● Изучаемый текст
——

Вот случай, когда латинское слово не сослужило службы, обычной для политического термина. Общим значением новое слово не покрывает множества частных русских, потому что — не было частных, не было русских, и образа, с каким связали бы внутренний смысл его, также не было. Чуждое, пустое, мертвое слово. Мало слово найти, мало употребить, мало раскрыть в образах на страницах романа — нет за ним реального понятия, и становится оно ненужным. Однако на короткое время и оно оказалось полезным, потому и осталось в истории нашей культурной жизни.
Чужак в разговоре
Иностранное слово перестает быть чужим (варваризмом) в простом разговорном стиле, когда становится всеобщим достоянием, когда впитает в себя смыслы коренных русских слов, обкатается в разговоре, станет необходимым как вода, как воздух.
Вот история нескольких слов, заимствованных давно, в XVIII веке, и тогда же попавших на страницы столичной печати. Многие выражения, сочетания русских слов с иностранными, основанные на эмоции говорящего, были тогда осмеяны и опытными литераторами, и гимназическими наставниками. Однако в наши дни все они будто заново родились: живут и здравствуют как ни в чем не бывало.
Посмотрим, что казалось вульгаризмами критику сто тридцать лет назад и какие замены заимствованным словечкам он предлагал.
«Это идея!» — это мысль (так лучше, вернее по-русски). «Он вибрирует» — он колеблется. «Ему делают рекламу» — воззвание… «Скандальное происшествие» — лучше соблазнительное. «Он симпатизирует вам» — лучше: сочувствует… «Анализирует концепцию» — разбирает творческую мысль… «Дело рискованное» — лучше дело сомнительное. «Шахматные комбинации» — шахматные выкладки… «Приезжают туристы» — прибывают путешественники… «Он сконфузился» — он смутился… «Цивилизованное общество» — просвещенное общество. «Мой оппонент» — противник. «Это иллюзия» — это очарование. «Он находился в экстазе» — в восторженности. «Скандал» — огласка. «Повторила еще энергичнее» — выразительнее. «Хорошие шансы» — большая надежда. «Все это проблематично…» — все это загадочно. «Совершенная некомфортабельность» — неудовлетворительность. «Публика аплодировала» — рукоплескала. «Гарантия» — лучше: ручательство. «Зигзагом раскинутся городские, стены» — почему бы не сказать по-русски: вьюном раскинутся городские стены?

——

● Представленные данные
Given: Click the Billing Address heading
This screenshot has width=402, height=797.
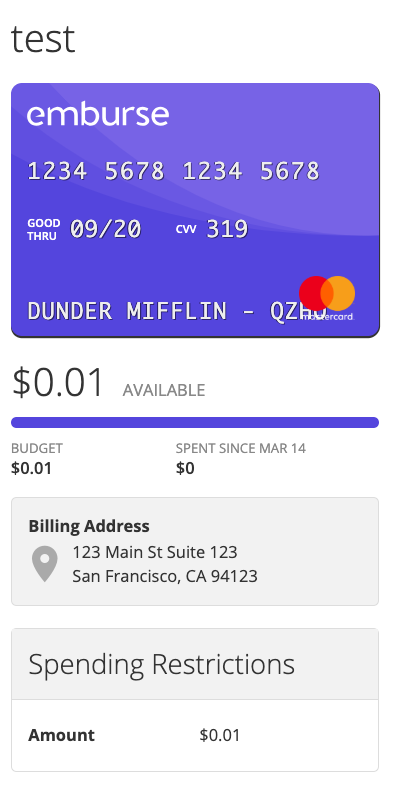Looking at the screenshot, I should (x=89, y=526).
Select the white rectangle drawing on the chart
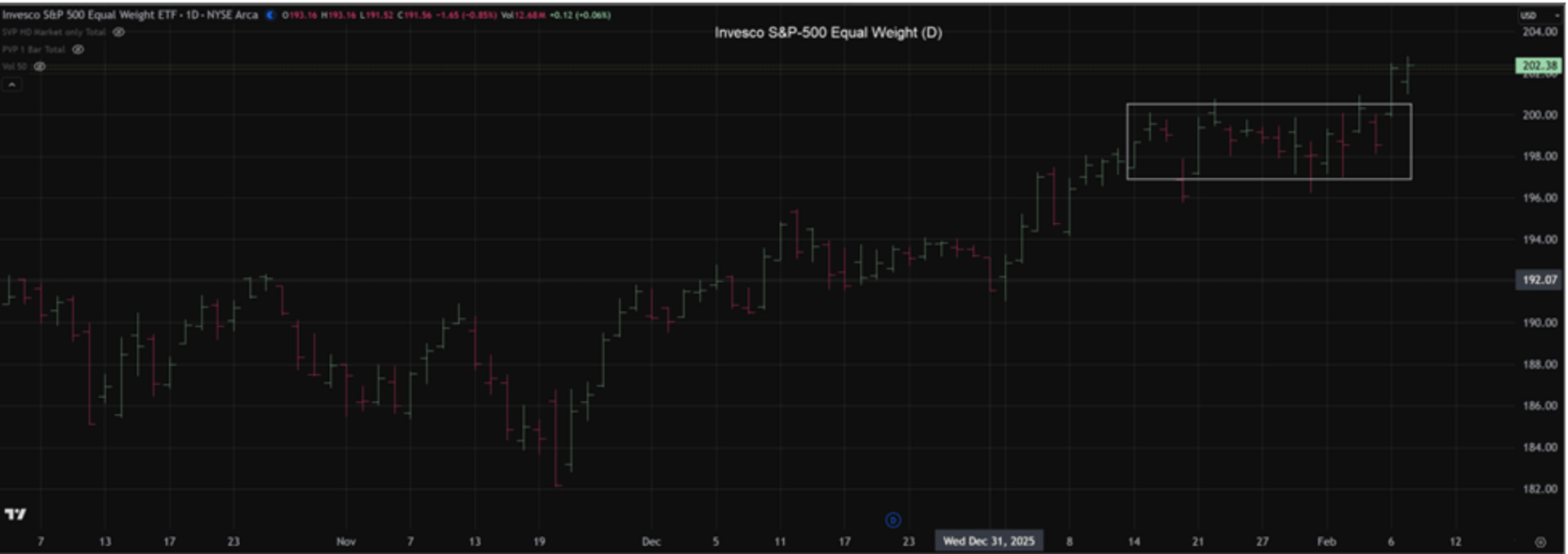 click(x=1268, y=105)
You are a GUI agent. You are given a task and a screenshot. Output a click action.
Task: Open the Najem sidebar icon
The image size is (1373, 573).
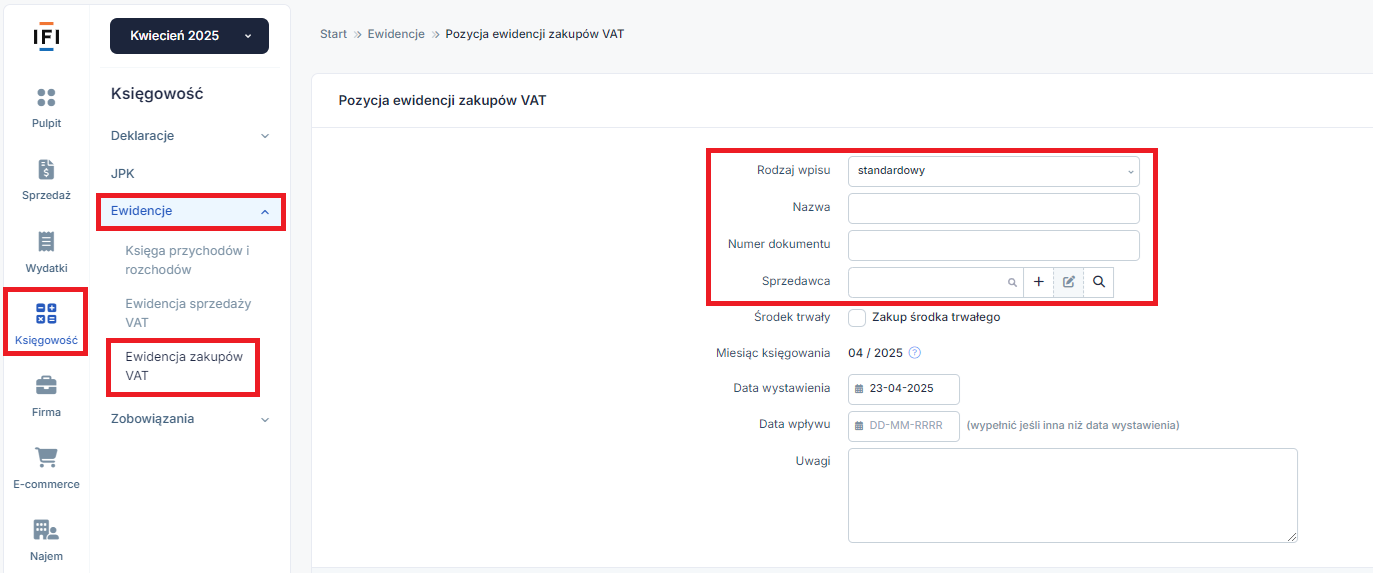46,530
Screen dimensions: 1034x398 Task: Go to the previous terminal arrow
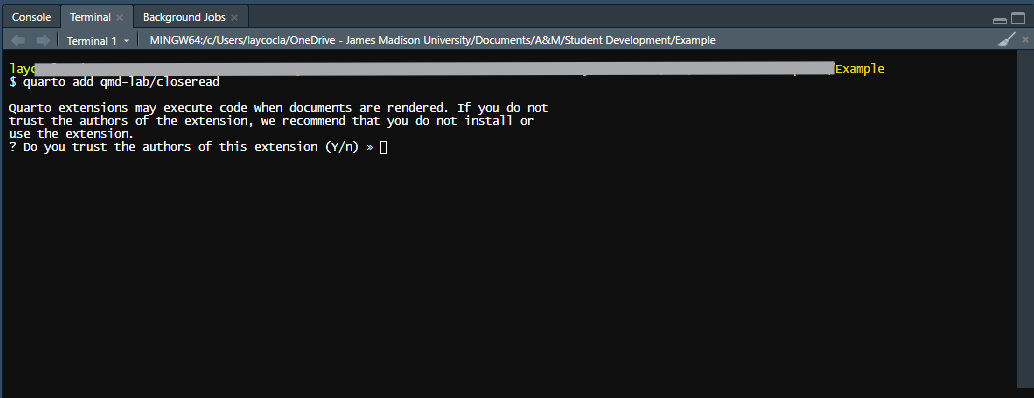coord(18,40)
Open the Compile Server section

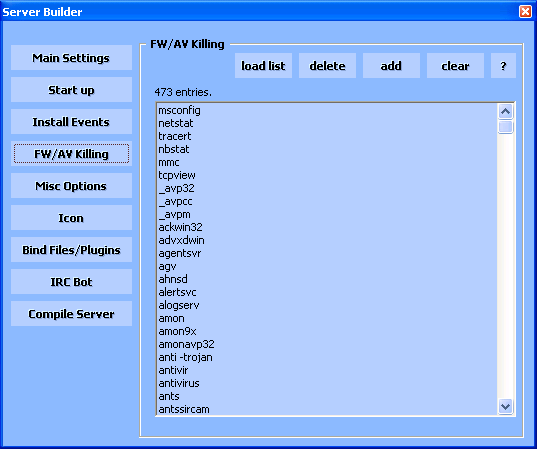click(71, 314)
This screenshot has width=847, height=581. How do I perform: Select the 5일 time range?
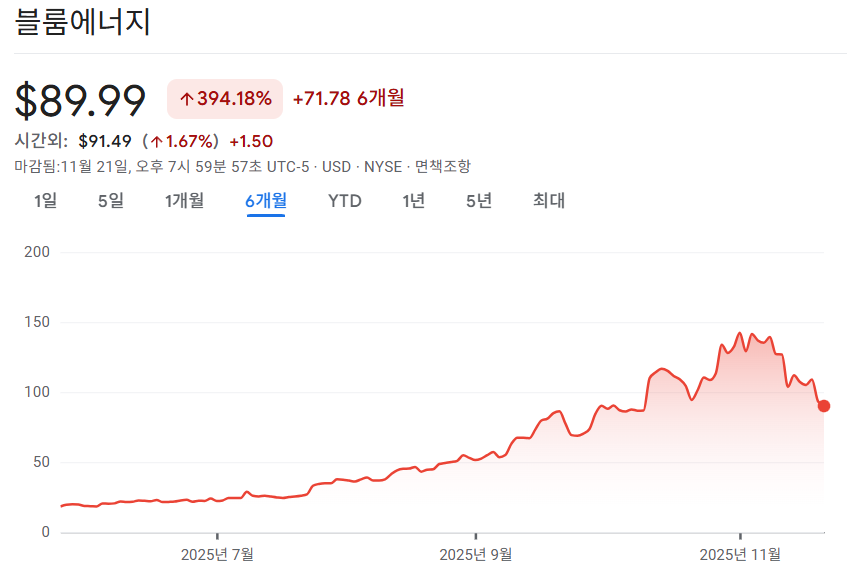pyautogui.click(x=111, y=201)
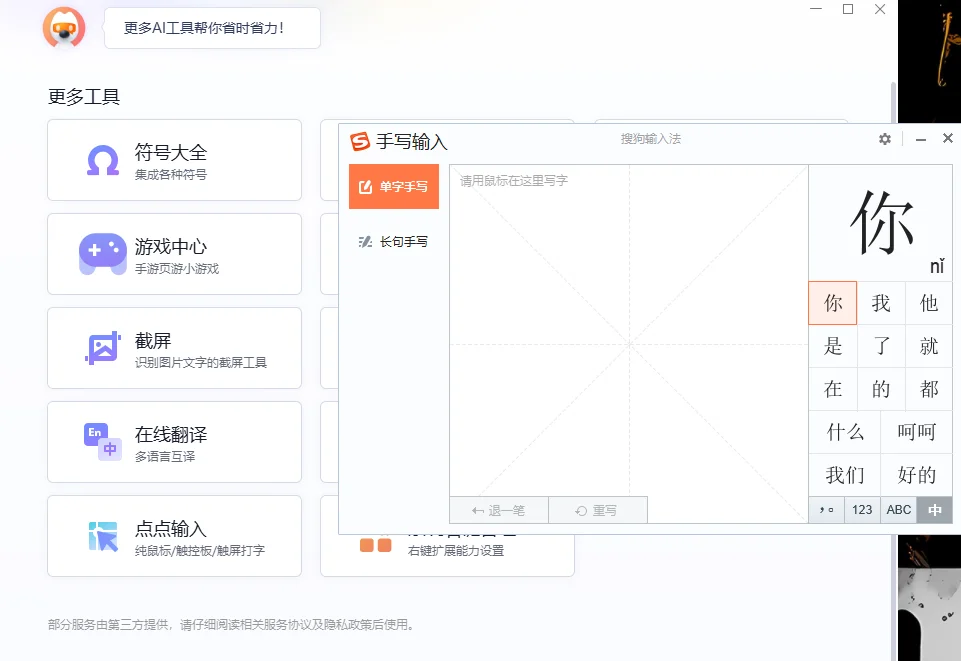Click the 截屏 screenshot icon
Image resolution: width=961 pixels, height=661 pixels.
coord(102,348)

——

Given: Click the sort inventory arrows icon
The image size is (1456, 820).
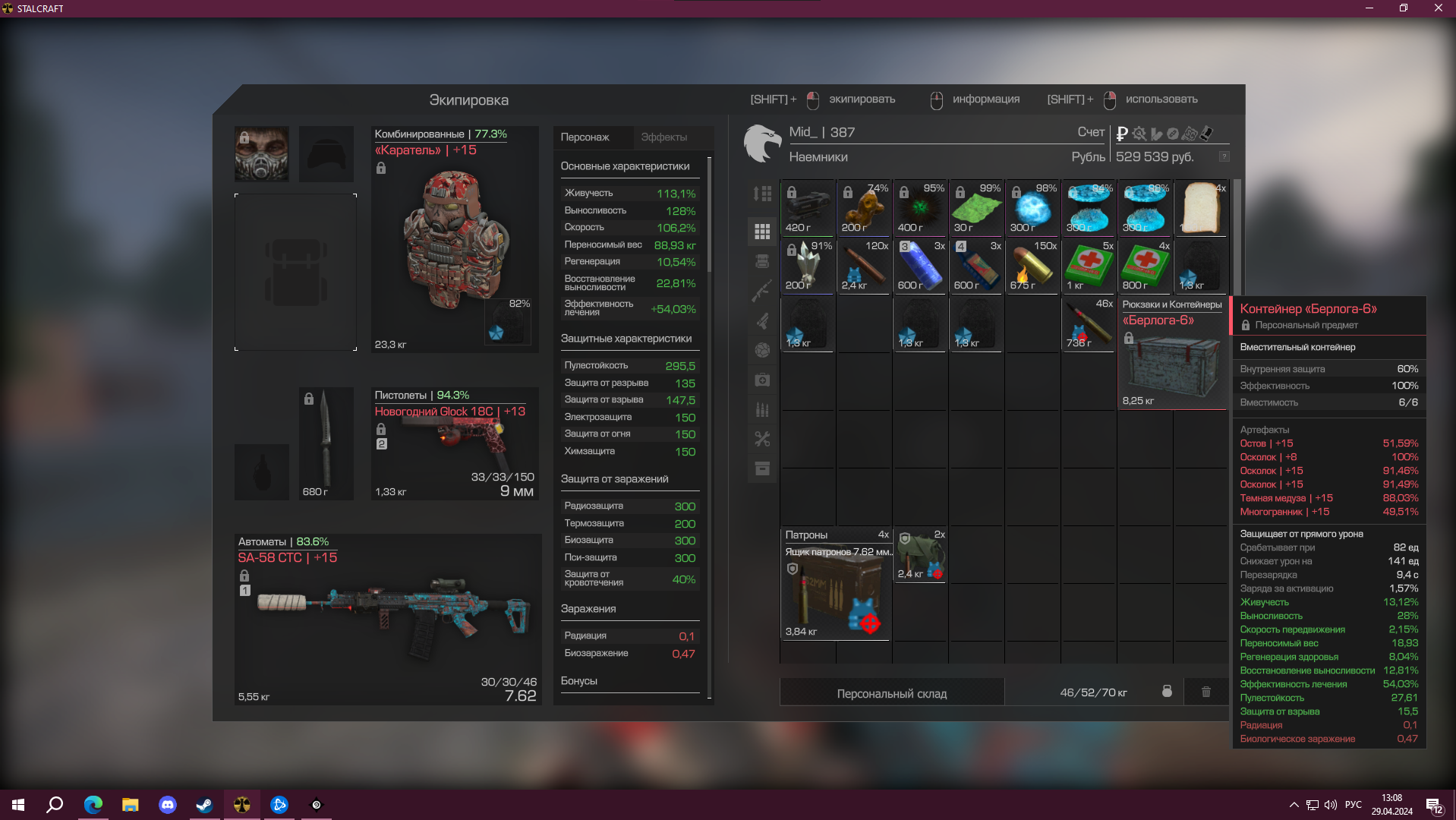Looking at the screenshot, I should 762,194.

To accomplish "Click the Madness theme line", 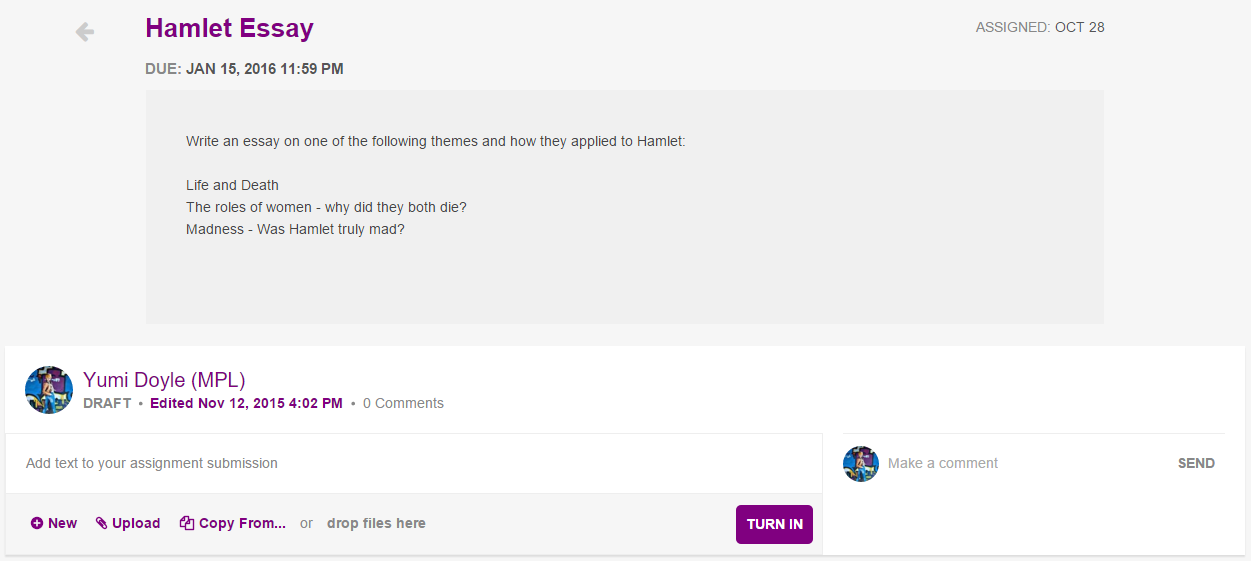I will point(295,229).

——

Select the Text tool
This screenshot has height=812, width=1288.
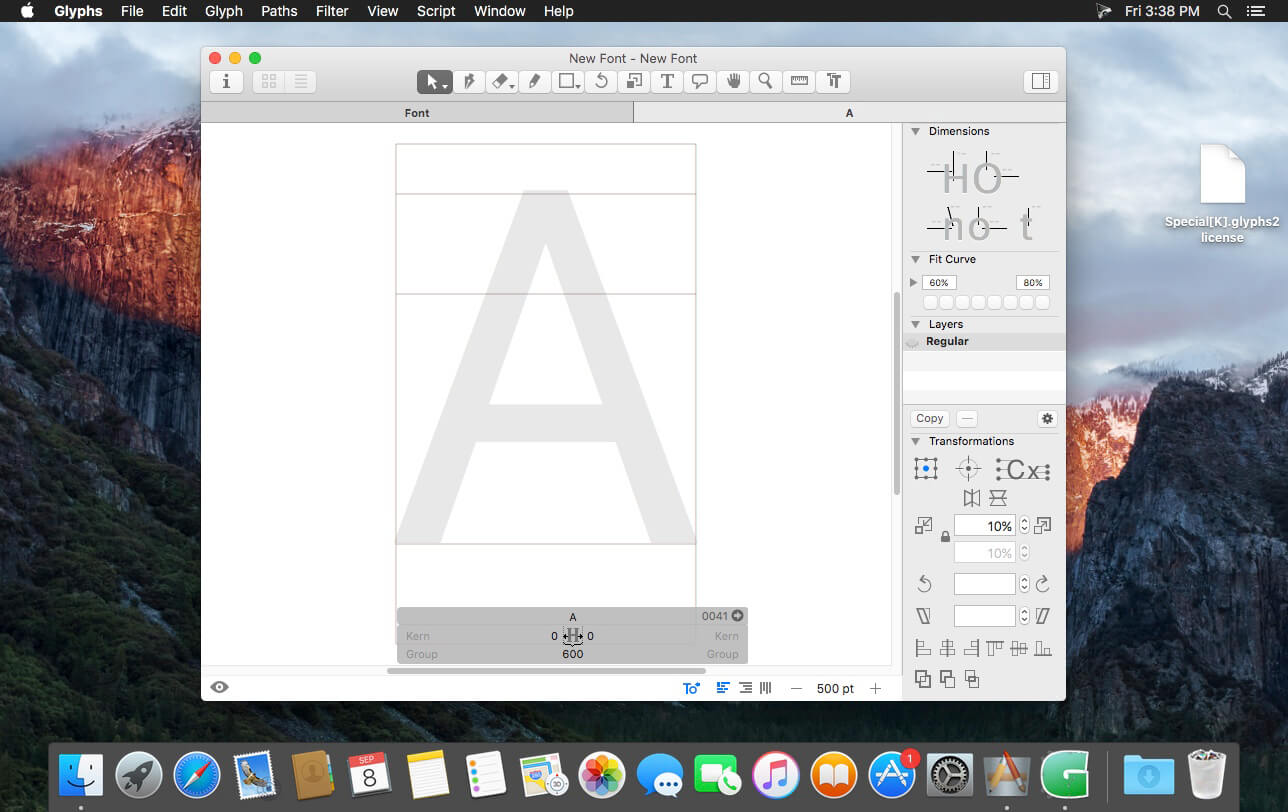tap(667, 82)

——

● Что нужно сделать
(A) Каким русским словом, согласно тексту о заимствованных словах, критик предлагал заменить слово «гарантия»?
(B) Напишите продолжение текста о заимствованных словах, начиная после его последнего предложения.

● Ответы по заданиям
(A) Словом «ручательство».

(B)
Все эти примеры показывают, что многие выражения, которые в разговорной речи теперь стали общим местом, приходилось отстаивать в журнальной борьбе. Сторонники «чистого языка» видели в них помеху родному языку. Даже бытовые, полностью лишенные политической окраски, слова встречали непонимание. «Охотник за грибами» — выражение, впервые появившееся в переводе одного романа (в июльском номере «Отечественных записок» за 1853 год). И сразу же критик «Москвитянина» начал тяжбу: «Охотник за дичью, за зверями. Охотнику нужны: оружие, знание, разные приемы, отважность, иногда борьба с неприятелем, а на что все это человеку, который собирает грибы?» Убедительно? Очень. Между тем и сегодня говорим мы «охотники за грибами». Слово грибник тогда еще не было известно, только грибница, но — в другом смысле.
Стоит все же признаться, что часто совершенно невозможно решить, пригодится ли нам когда-нибудь иностранное слово, которое мы, по мнению многих, необдуманно, включаем в свой текст.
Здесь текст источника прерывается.